Posted on 8/30/16 at 10:15 pm to AbitaFan08
Make croutons if it does go stale
Posted on 8/31/16 at 7:05 am to AbitaFan08
That bread is already lost as I type this.
Posted on 8/31/16 at 7:24 am to AbitaFan08
Fridge storage might be okay for a loaf of industrial white bread, full of soybean oil and dough conditioners...but for a lean loaf like NOLA style French bread, I'd seal in a ziploc or other airtight container and freeze. I bake a ridiculous array & volume of breads, and much goes directly into the freezer after cooling. 10-25 minutes at 325 degrees (depending on size/density of loaf) will return bread to a nearly new state. I'm eating a four week old frozen/defrosted slice of pain au levain as I type this, and you'd never know it wasn't freshly baked.
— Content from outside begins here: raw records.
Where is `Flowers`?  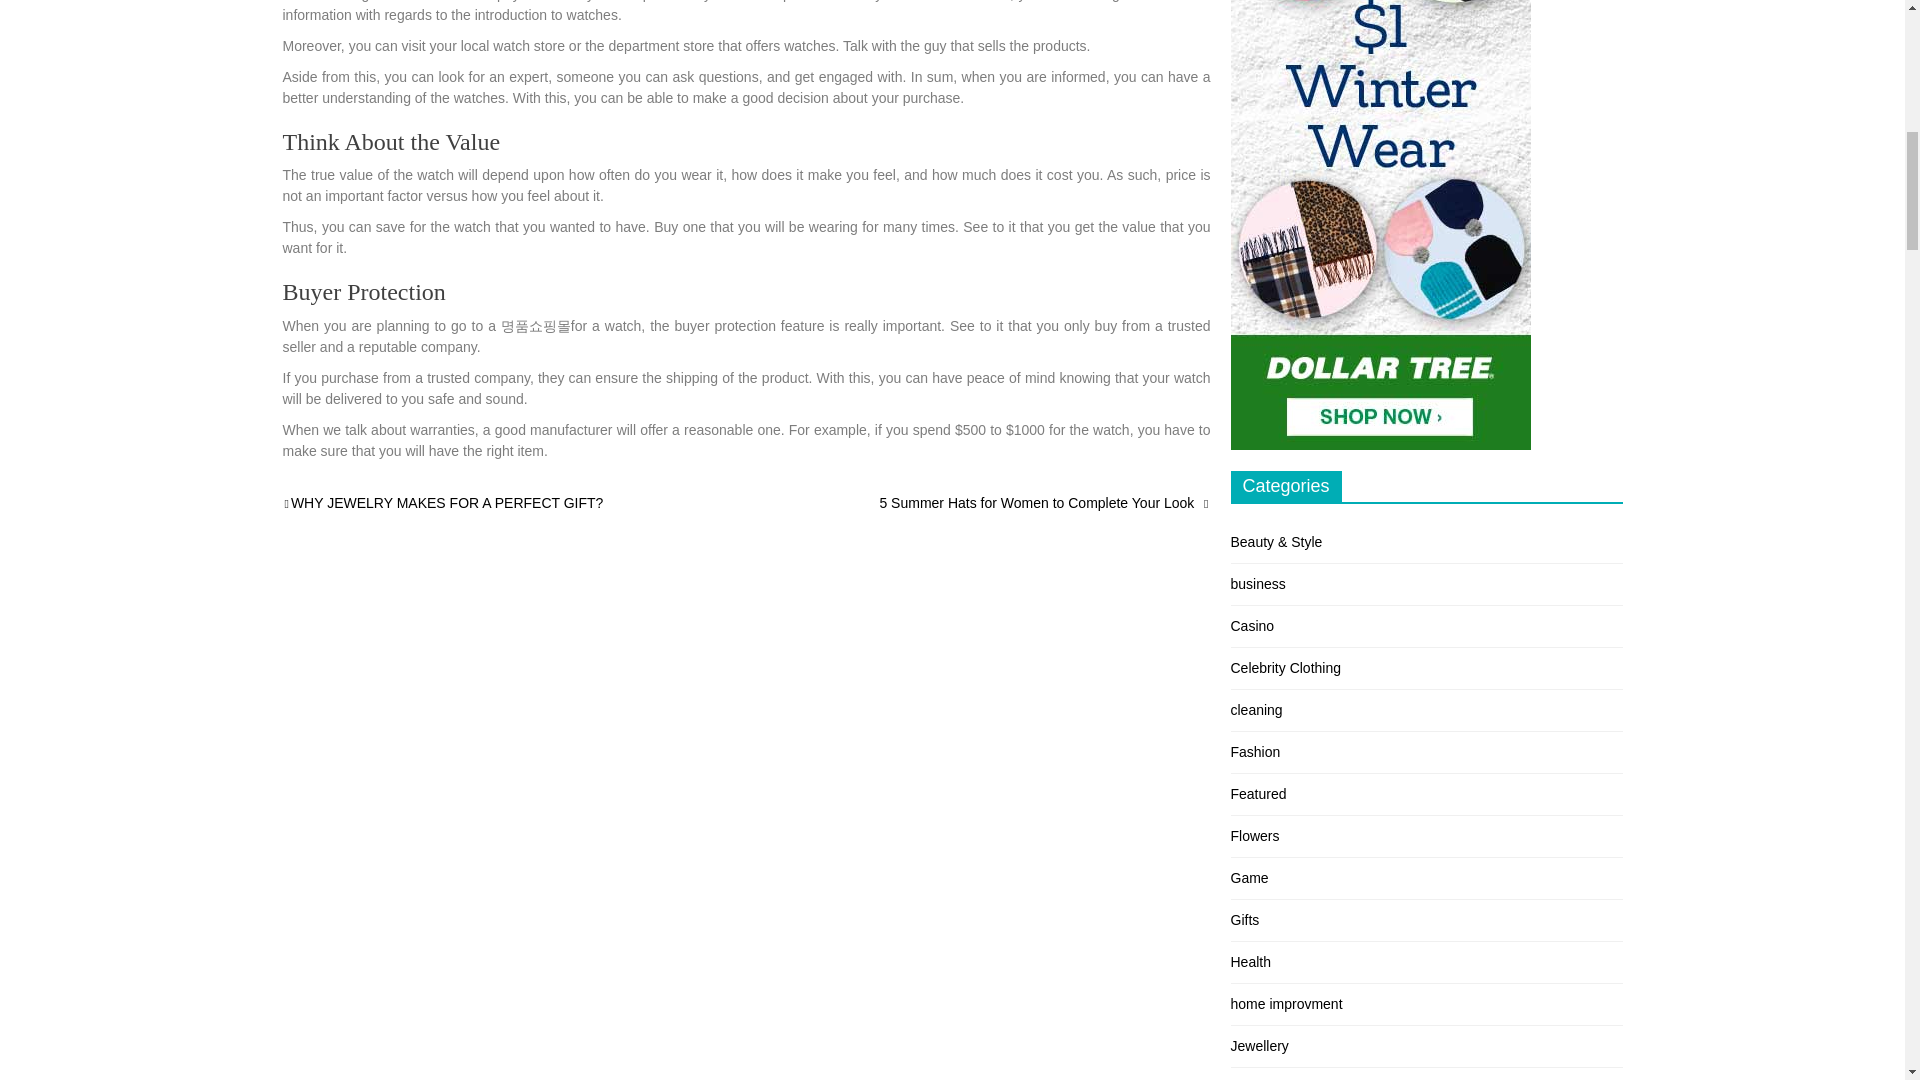 Flowers is located at coordinates (1254, 836).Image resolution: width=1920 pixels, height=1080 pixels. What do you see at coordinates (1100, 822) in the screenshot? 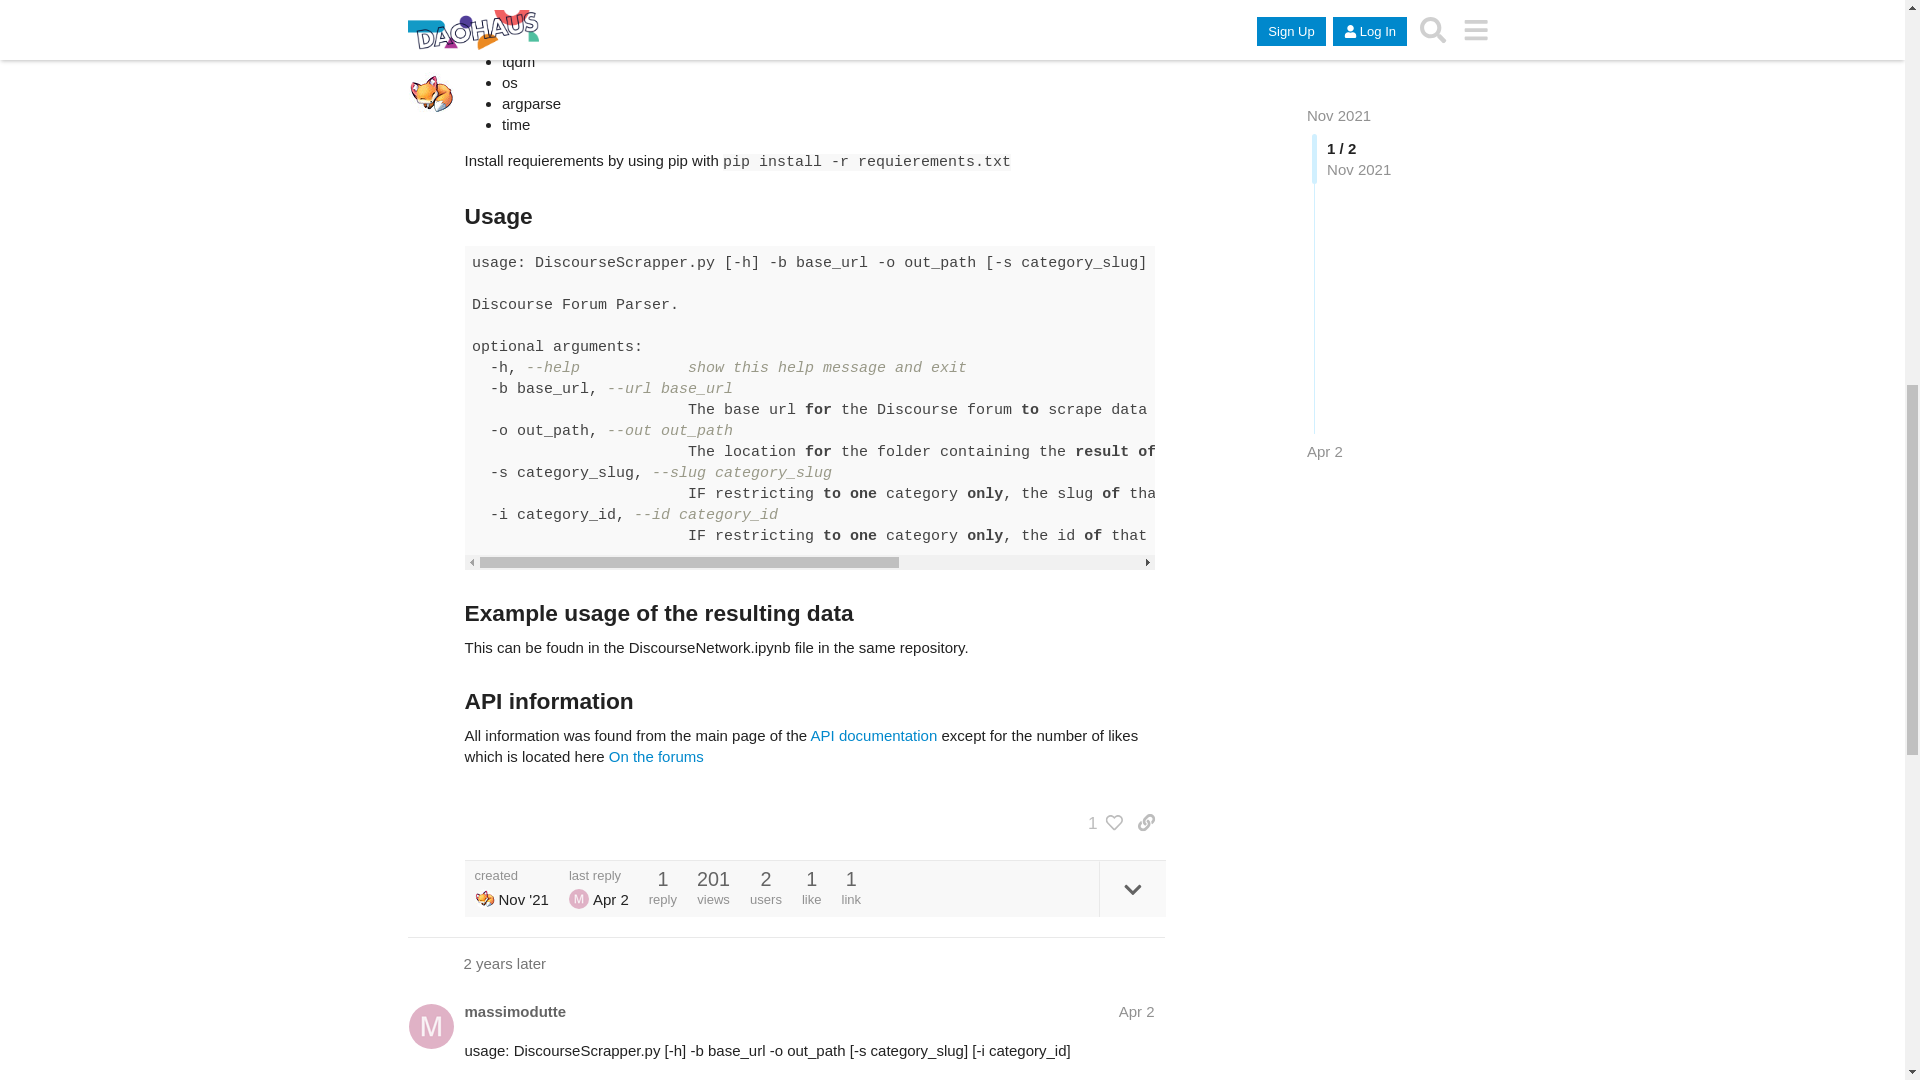
I see `1 person liked this post` at bounding box center [1100, 822].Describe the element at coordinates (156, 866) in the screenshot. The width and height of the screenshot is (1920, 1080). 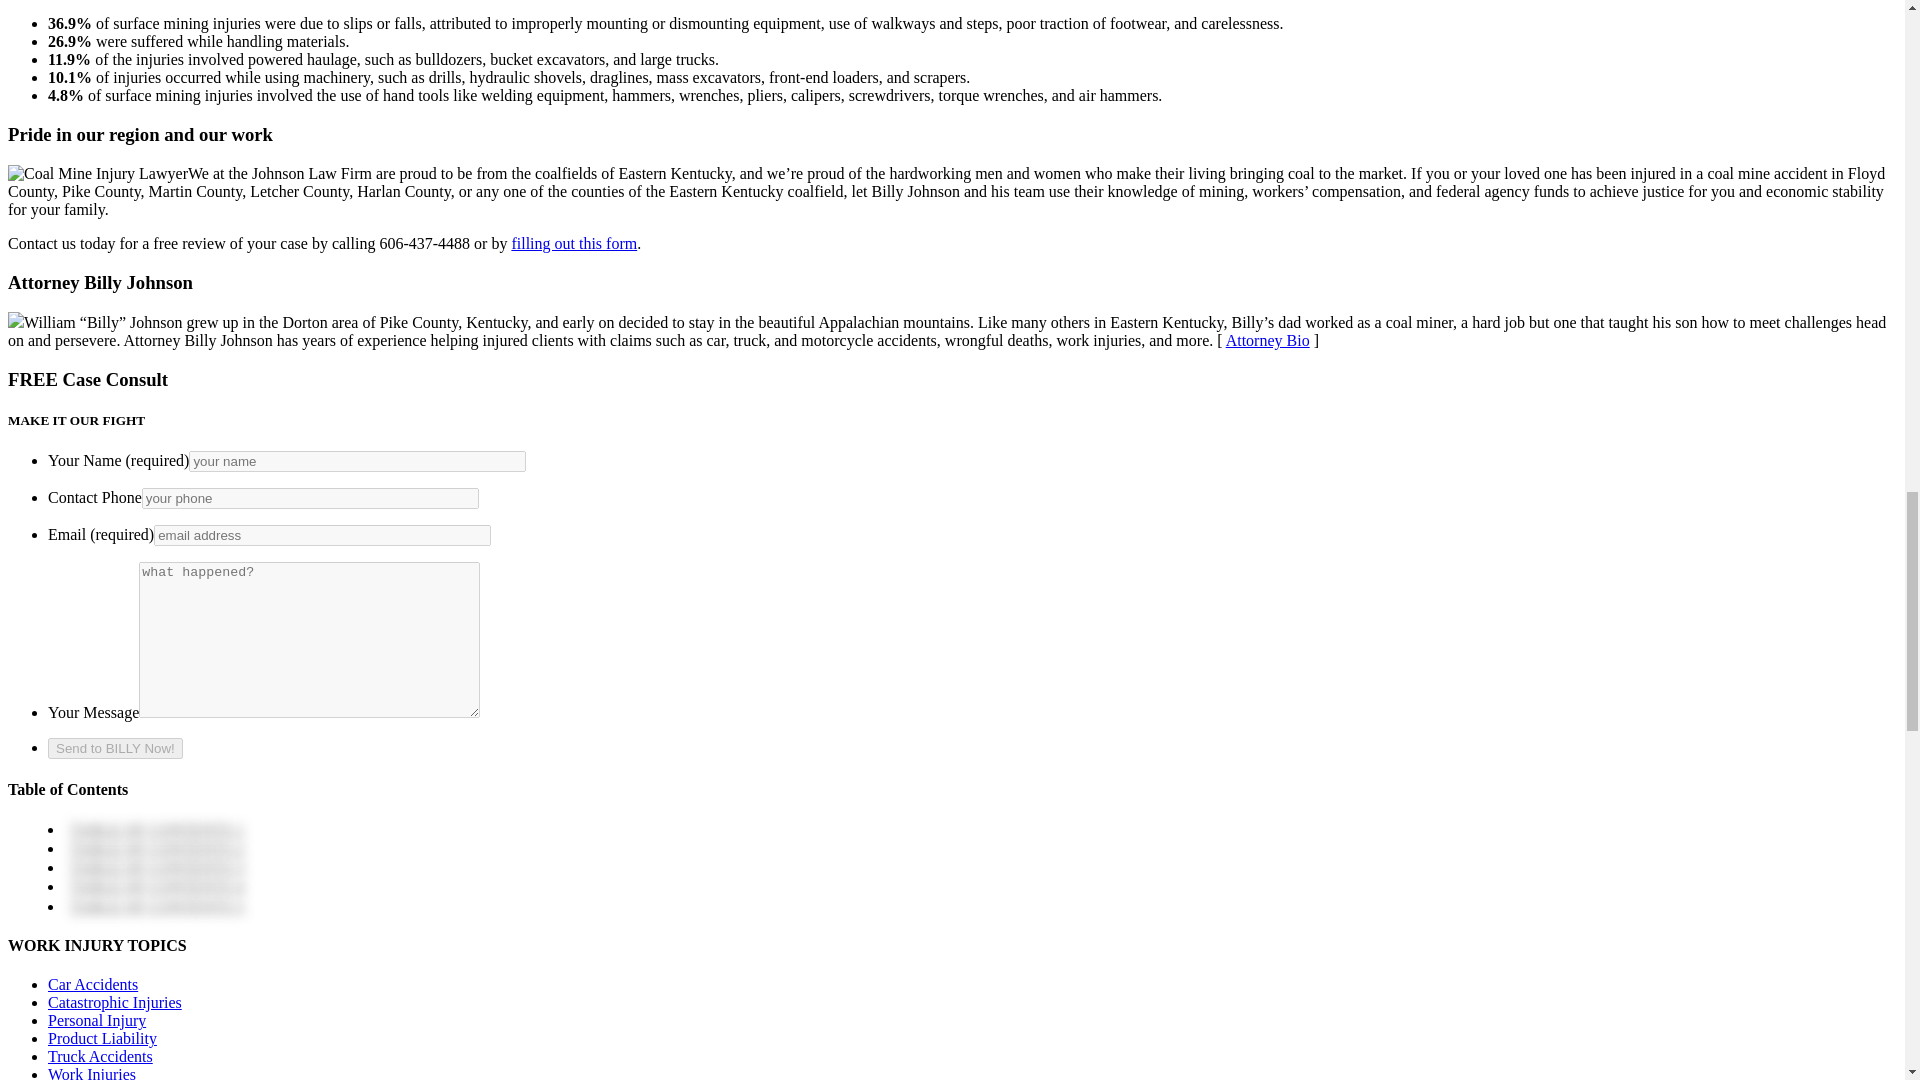
I see `TABLE OF CONTENTS 3` at that location.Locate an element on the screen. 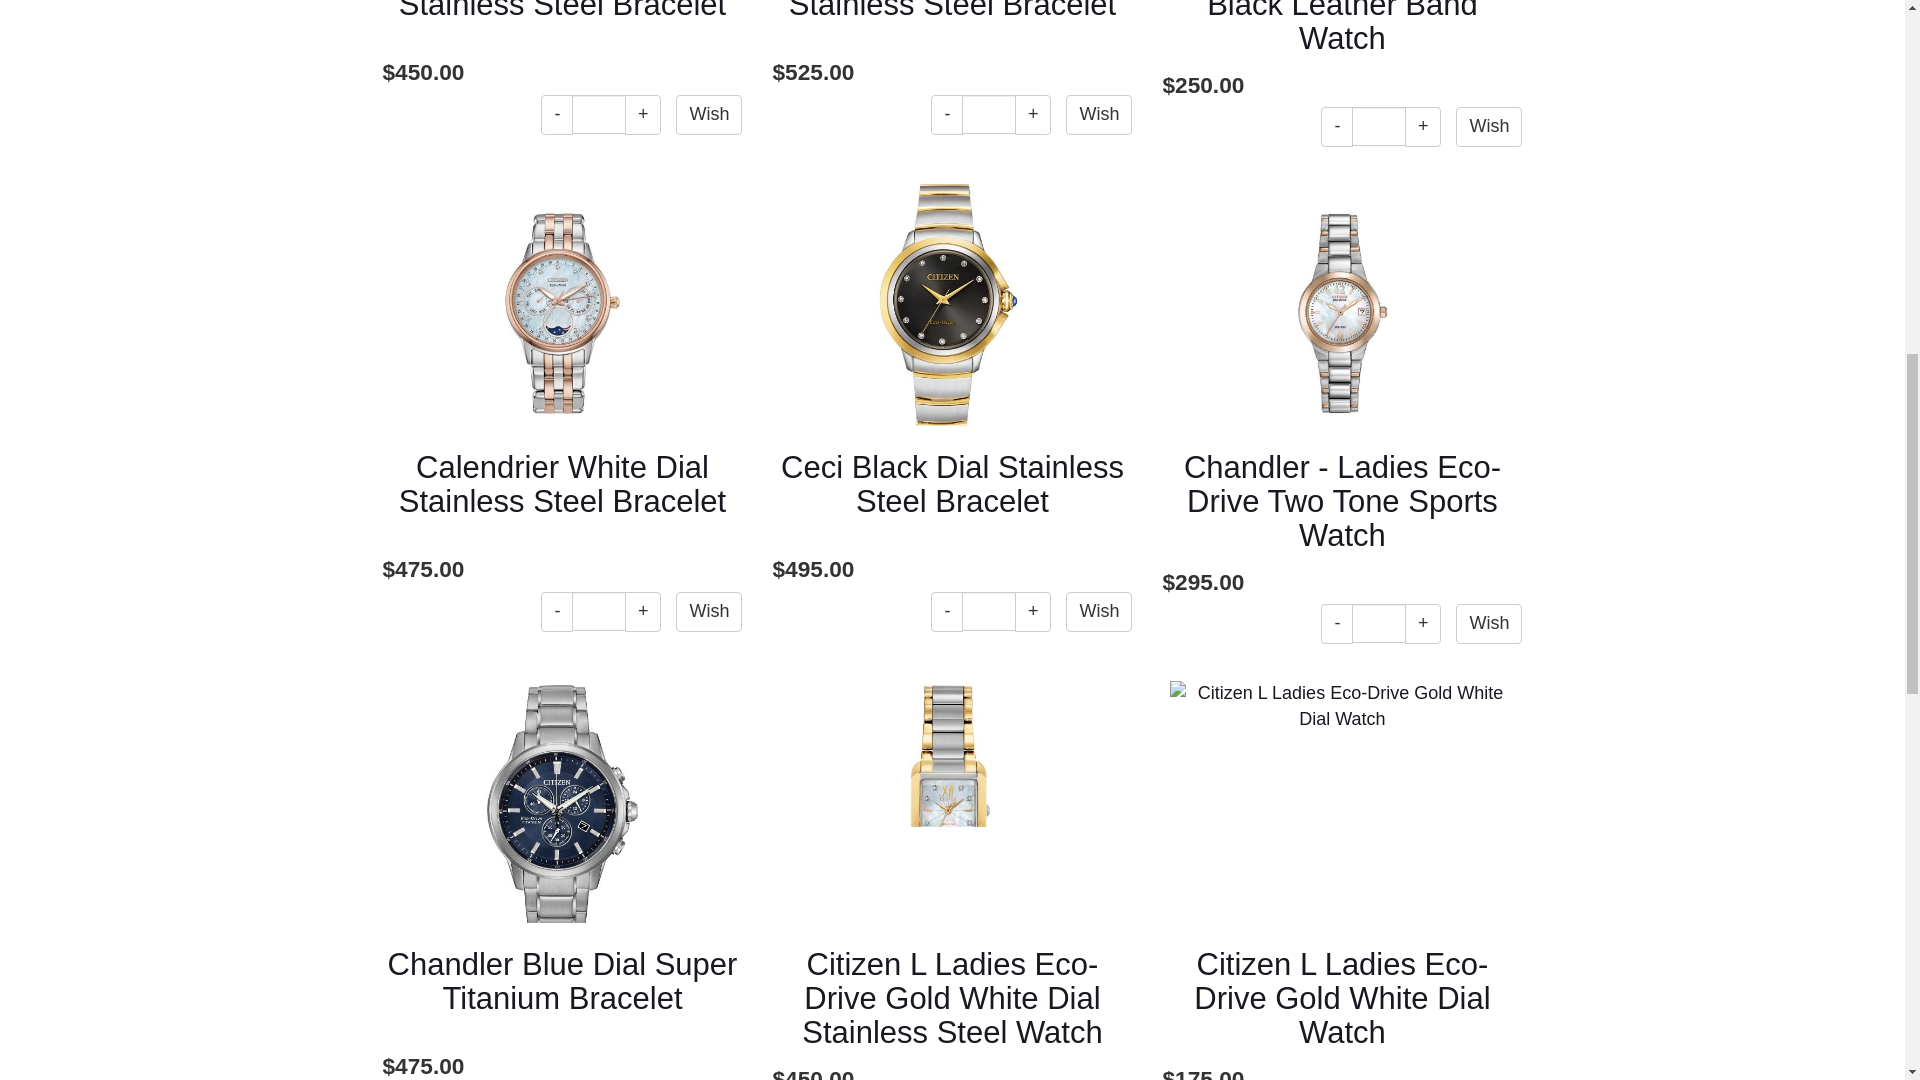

Posted on 8/31/16 at 8:38 am to hungryone
I brought 2 loaves home. One I have wrapped in saran wrap and just left out, since I'll be going through that starting today. The second I also wrapped, but I put it in the freezer. Really hoping it comes back to life like many of you said! 

Posted on 8/31/16 at 11:12 am to AbitaFan08
For Leidenheimer bread, I just take it out and allow it to defrost outside of the wrapping in case any ice crystals formed. I don't want it wet. Before I make the poboy, I sometimes split it and toast the inside of the bread. Sometimes, I just put the bread in a low oven to get the outside a little crisp and the bread a little warm. On occasion, I load the poboy and then put it in the oven on about 300 or so and let it warm and crisp a bit. All of these methods have worked fine for me. I think it needs a little heat one way or another.